**EXCERPTED PASSAGE:**
※
For Donald Trump and his lickspittles, there is the inconvenient fact that the centerpiece of Trump’s domestic agenda was to take health insurance away from tens of millions of people to pay for an upper-class tax cut, an effort that failed only because a dying Senator decided to vote against it although Trump was literally begging him on the phone to vote yes right before the vote. JD Vance has climbed the not-very-greasy Federalist Society career pole, and that is pretty much the best training in shameless, dead-eyed lying that you can receive:

In the presidential debate three weeks ago, GOP nominee Donald Trump made a breathtaking claim about his record on health care: He said that he had tried to “save” the Affordable Care Act when he was president.

During Tuesday night’s vice presidential debate, JD Vance repeated that claim and then took it one step further: that Trump had not only tried to save the health care law, but did so with help from Democrats.

“Donald Trump could have destroyed the program,” Vance said. “Instead, he worked in a bipartisan way to ensure that Americans had access to affordable care.”

This is pure fantasy, literally the opposite of the truth.

And it matters, because health care for tens of millions of Americans could depend on the election outcome. Voters have a right to know what Trump would do if he gets back to the White House, which means understanding what he actually did when he was there last.
※
**DATASET EXCERPT:**

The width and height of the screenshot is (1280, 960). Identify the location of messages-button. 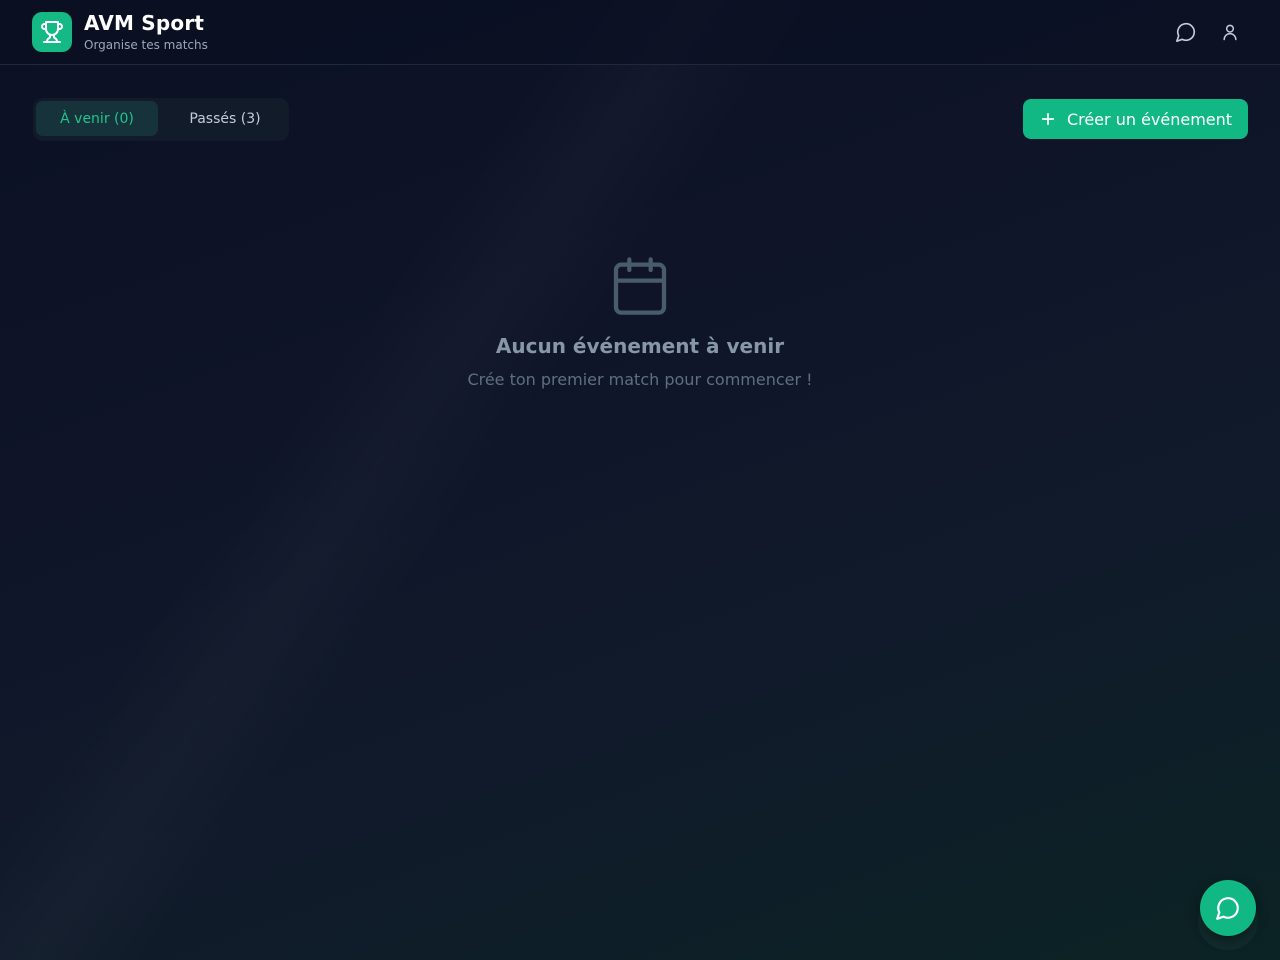
(1186, 32).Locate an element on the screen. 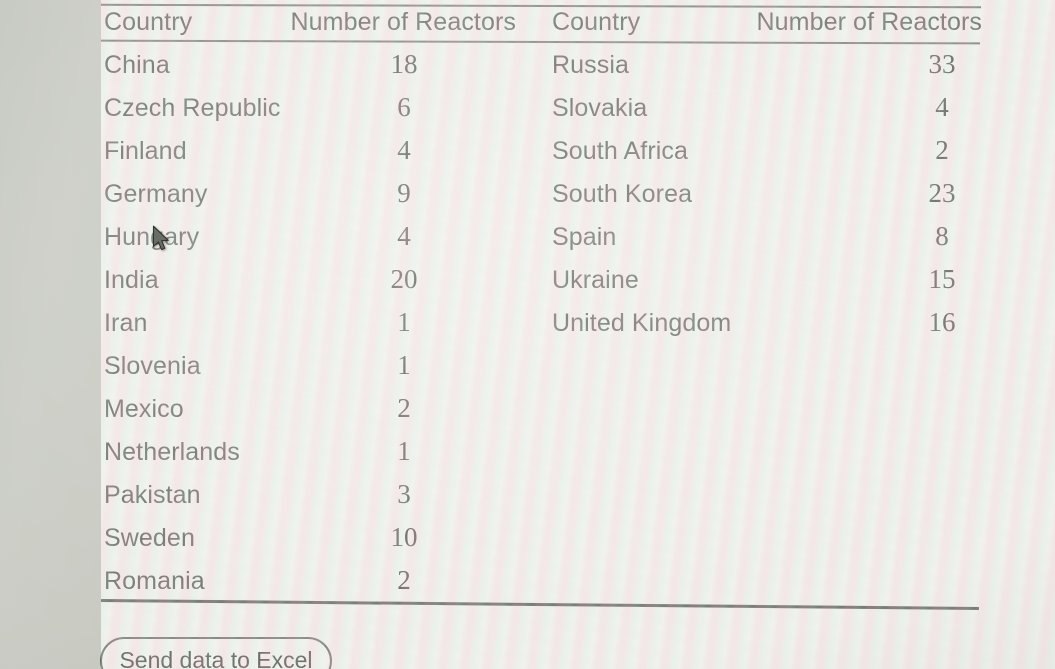 This screenshot has width=1055, height=669. column-header-country-right: Country is located at coordinates (596, 22).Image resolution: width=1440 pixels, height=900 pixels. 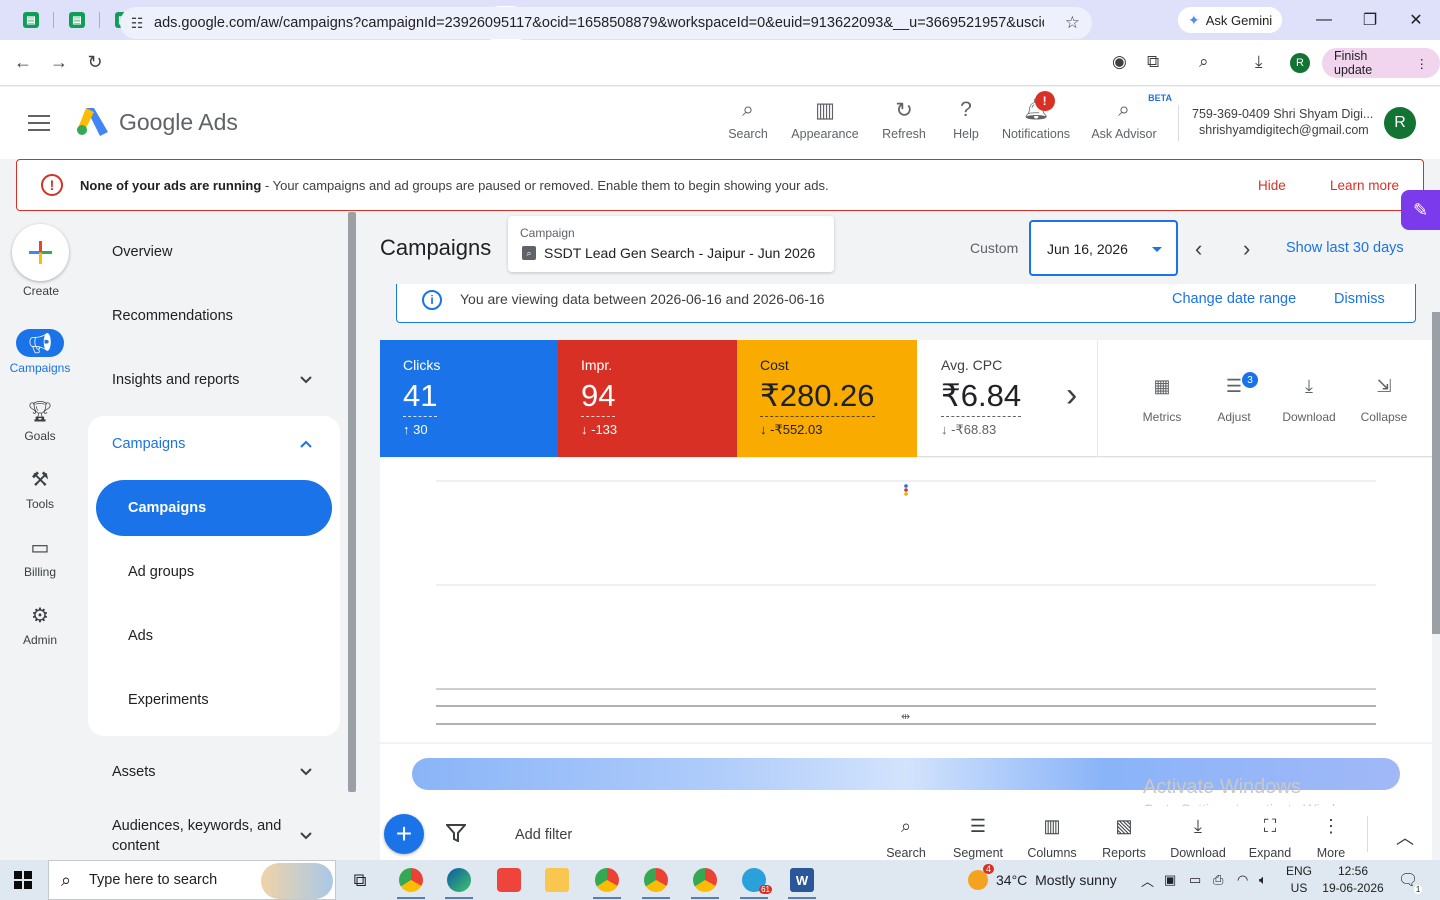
※
**ACTIONS TO TAKE:**
[a] In the passage on Trump's health care record, what did Trump say in the presidential debate that he had tried to do to the Affordable Care Act when he was president?
[b] List every person, political party, and organization that the passage on Trump's health care record mentions by name. Leave out laws and places.
[c] Carry on the passage about Trump's health care record from the point where it stops.

**ANSWERS BY TASK:**
[a] He said he had tried to "save" the Affordable Care Act.

[b] Donald Trump, JD Vance, the Federalist Society, the GOP, Democrats

[c]
The real story goes like this:

Trump in his 2016 presidential campaign vowed to repeal the Affordable Care Act, also known as Obamacare. And it was not some incidental, throwaway line.

He mentioned it constantly, frequently at the beginning of his rallies. His campaign website said: “On day one of the Trump Administration, we will ask Congress to immediately deliver a full repeal of Obamacare.”

And Trump followed through on that promise. He spent most of his first year in office working with Republican leaders to pass repeal legislation.

But while Trump had repeatedly said he’d offer “great health care for much less money” and vowed that “we’re going to have insurance for everybody,” GOP legislation he backed would have dramatically reduced government spending on health care and weakened protections for people with pre-existing conditions.

Many millions were bound to lose coverage, as multiple independent projections showed.

You can see why “no fact-checking” was Trump and Vance’s one non-negotiable ask. Vance was definitely following the Mitt Romney model from the first 2012 debate last night — i.e. create a false impression of moderation by lyng your ass off by 90 minutes, with this being the most brazen example. Romney, however, did not undermine the pretense by endorsing Donald Trump sending a violent mob to overturn the election.

In fairness, maybe Vance just reads Jacobin.